E não é só isso! Cristo continua, cada vez mais positivo e mais claro: 'Se não comerdes a carne do Filho do Homem e não beberdes o seu sangue, não tereis a vida em vós. O que comer a minha carne e beber o meu sangue terá a vida eterna. Porque a minha carne é verdadeiramente comida, e o meu sangue é verdadeiramente bebida. O que come a minha carne e bebe o meu sangue, fica em mim e eu nele. O que me come viverá por mim. Este é o pão que desceu do céu. O que come este pão, viverá eternamente'.

Quanta página divina! Oh! Diga-me, pobre crente, trata-se do corpo de Cristo feito pão para ser comido ou não? Ou trata-se simplesmente de um pedaço de pão de padaria? Minha carne é comida – o que me come... Não é isso o próprio Jesus Cristo feito pão para ser comido? Como se pode interpretar isto de outro modo? Ou o amigo não acredita na Bíblia, na palavra de Cristo, ou deve confessar que Cristo se deu verdadeiramente como comida aos homens, na sagrada eucaristia. Então: ou rasgue a sua bíblia ou se faça católico! Não há logicamente outra saída. Protestante não pode ficar! Ou ateu ou católico. Ou não acredite em nada ou tem de acreditar no ensino católico!

# # # # # # #

Por favor, transcreva todas as frases da fala de Cristo citada no texto sobre a eucaristia que começam com "O que". Os itens são um material à parte, sem relação com o texto sobre a eucaristia.

**Dados extraídos:**
# # # # # # #

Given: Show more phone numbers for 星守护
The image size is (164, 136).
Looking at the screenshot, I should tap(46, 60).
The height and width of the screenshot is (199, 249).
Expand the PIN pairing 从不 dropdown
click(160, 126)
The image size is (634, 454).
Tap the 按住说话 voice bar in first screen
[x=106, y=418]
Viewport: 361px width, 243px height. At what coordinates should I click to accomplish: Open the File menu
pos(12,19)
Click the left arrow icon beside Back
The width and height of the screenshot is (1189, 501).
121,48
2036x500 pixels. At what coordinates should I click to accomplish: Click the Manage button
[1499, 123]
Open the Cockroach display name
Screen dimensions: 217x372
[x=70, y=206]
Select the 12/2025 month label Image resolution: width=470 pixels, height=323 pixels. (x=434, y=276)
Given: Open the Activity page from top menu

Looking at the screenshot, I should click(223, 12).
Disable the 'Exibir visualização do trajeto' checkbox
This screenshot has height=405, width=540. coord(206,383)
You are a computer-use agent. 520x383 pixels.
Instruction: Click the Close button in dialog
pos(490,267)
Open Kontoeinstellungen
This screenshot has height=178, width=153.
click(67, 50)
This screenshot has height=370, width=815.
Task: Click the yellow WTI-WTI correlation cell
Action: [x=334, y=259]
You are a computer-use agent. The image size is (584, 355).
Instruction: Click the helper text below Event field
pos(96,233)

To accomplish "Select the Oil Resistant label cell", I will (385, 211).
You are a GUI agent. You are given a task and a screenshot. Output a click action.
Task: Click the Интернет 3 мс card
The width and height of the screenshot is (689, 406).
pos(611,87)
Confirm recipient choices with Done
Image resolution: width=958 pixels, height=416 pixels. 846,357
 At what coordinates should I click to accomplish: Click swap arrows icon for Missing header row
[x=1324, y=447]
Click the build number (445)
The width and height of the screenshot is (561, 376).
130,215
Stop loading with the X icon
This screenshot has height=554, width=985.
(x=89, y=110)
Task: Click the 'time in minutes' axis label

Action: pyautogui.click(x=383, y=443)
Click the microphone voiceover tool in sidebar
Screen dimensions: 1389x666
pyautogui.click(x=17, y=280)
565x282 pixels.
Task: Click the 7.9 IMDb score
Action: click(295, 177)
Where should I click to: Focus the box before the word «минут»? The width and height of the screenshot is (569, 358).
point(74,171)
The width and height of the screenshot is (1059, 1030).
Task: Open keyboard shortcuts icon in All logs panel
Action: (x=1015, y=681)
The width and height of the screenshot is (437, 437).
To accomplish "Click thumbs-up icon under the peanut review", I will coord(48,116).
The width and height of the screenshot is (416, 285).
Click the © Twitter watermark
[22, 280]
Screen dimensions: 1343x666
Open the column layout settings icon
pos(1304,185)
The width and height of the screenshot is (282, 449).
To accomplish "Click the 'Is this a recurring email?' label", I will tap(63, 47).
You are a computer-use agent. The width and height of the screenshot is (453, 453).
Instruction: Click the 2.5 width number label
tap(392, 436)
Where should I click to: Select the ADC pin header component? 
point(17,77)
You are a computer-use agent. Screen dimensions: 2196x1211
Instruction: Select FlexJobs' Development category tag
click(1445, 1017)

# # # # # # #

**Resposta da tarefa:**
O que comer a minha carne e beber o meu sangue terá a vida eterna.
O que come a minha carne e bebe o meu sangue, fica em mim e eu nele.
O que me come viverá por mim.
O que come este pão, viverá eternamente.